Epilogue: Light and Darkness
"Four seasons come, four seasons go, all things ebb, all things flow"
The oppressive heat of the summer morning seemed to make her feel ten times heavier than what she was used to. She was already sweating from the dark coat she wore that hung down past her knees, her formal suit within already feeling like it was trying to choke the life out of her. She idly ran a gloved hand across her forehead to wipe away the gathered sweat, brushing a few strands of blond hair out from in front of her eyes. And to think, there were times when I was almost freezing to death and wishing for heat like this.
She rotated her neck once, feeling somewhat satisfied as she heard several audible cracks before turning her focus back to the grounds in front of her. She looked out over the valley of grave markers and couldn't help but feel conflicting emotions. Pride in what the fallen warriors before her had accomplished, yet sadness that it had taken so many sacrifices to fulfill the wishes that they had fought for. Her hand slowly rose to grasp the cross she still bore around her neck, a gift she had been given when she was but a child, yet to this day still wore with an air of gratitude towards its creator.
She tilted her head slightly as she felt one of her companions shift his weight, as if uncomfortable being in this place of death. She only closed her eyes before turning her head forwards again before speaking softly, "Control yourself Agent Griphten. You stand before the graves of heroes. Don't disrespect them."
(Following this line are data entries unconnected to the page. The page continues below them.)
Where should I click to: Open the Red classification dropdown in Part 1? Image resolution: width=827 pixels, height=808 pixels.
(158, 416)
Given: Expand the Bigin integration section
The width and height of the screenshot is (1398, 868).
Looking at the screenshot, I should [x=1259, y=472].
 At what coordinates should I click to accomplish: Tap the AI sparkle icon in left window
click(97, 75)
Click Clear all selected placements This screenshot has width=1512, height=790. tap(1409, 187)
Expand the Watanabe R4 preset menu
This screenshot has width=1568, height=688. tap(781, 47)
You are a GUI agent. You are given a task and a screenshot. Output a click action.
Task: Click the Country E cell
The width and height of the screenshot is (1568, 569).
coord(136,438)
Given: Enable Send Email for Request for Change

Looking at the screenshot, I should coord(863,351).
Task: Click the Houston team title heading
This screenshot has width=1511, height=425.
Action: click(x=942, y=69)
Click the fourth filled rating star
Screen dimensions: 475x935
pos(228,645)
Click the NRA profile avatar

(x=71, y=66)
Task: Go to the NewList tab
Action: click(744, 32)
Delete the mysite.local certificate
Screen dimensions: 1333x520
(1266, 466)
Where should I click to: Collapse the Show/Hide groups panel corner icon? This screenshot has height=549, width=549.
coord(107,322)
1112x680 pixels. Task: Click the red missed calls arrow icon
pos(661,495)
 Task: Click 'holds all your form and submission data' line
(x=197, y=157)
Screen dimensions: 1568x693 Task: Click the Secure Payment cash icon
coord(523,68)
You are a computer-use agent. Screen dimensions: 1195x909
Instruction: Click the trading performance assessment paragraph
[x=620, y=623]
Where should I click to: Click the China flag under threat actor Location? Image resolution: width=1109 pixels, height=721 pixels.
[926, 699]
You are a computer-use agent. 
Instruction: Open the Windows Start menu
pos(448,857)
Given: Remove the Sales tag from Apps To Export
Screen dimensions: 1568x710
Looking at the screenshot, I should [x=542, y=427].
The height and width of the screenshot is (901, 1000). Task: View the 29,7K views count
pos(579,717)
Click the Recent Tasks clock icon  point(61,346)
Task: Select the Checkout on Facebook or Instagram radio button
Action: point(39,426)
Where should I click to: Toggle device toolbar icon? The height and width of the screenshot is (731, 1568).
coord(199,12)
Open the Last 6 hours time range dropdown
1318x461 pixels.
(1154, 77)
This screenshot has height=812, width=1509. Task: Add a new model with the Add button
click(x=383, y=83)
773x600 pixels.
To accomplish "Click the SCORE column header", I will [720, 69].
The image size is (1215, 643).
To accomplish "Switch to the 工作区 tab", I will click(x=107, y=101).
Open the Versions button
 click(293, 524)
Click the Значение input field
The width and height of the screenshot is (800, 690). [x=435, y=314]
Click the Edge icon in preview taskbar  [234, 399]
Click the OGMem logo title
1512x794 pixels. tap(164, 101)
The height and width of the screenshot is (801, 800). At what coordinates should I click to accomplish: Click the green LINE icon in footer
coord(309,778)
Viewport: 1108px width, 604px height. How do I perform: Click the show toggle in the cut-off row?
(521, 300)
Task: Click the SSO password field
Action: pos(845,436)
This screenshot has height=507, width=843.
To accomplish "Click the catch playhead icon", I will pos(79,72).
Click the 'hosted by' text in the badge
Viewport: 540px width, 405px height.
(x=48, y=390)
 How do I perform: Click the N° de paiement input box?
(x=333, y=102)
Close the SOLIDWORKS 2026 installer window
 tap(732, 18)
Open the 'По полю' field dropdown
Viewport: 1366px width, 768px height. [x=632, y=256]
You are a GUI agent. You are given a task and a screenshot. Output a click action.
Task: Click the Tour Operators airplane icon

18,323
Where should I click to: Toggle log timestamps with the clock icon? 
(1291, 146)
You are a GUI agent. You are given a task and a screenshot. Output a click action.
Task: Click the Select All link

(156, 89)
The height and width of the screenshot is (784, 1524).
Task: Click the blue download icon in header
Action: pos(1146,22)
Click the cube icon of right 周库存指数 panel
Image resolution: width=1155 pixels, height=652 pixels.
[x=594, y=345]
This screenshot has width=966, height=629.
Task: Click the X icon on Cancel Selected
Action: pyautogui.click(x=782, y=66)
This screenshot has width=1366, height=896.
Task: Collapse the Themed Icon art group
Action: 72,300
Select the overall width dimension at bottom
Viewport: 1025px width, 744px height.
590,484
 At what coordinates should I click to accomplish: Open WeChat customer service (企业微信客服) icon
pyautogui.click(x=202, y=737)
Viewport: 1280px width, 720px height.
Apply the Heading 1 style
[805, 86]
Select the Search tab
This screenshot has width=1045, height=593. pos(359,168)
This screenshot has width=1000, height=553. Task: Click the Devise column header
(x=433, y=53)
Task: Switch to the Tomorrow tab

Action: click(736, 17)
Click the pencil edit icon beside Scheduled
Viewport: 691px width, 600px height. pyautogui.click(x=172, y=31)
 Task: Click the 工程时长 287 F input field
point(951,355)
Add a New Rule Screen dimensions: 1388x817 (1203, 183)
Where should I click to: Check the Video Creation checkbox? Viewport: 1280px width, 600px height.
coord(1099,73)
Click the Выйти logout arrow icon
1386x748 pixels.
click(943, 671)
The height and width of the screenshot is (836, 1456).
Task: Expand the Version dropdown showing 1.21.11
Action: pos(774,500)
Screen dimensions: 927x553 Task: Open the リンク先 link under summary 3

"Yes ma'am. My apologies." His voice was quiet, as if afraid of speaking loudly in this graveyard. His tone was blank, as if restraining his emotions. Perhaps he is. Don't we all when we stand in this place of the past? She idly wondered before she opened her eyes to stare at the field before her.
"Has it really been two and a half years since we won back the night?" She asked with a hint of wonder in her voice, sounding almost nostalgic as she raised her hand from where it rested on her sheathed rapier to her head, holding her hair steady as a strong breeze blew through the English air.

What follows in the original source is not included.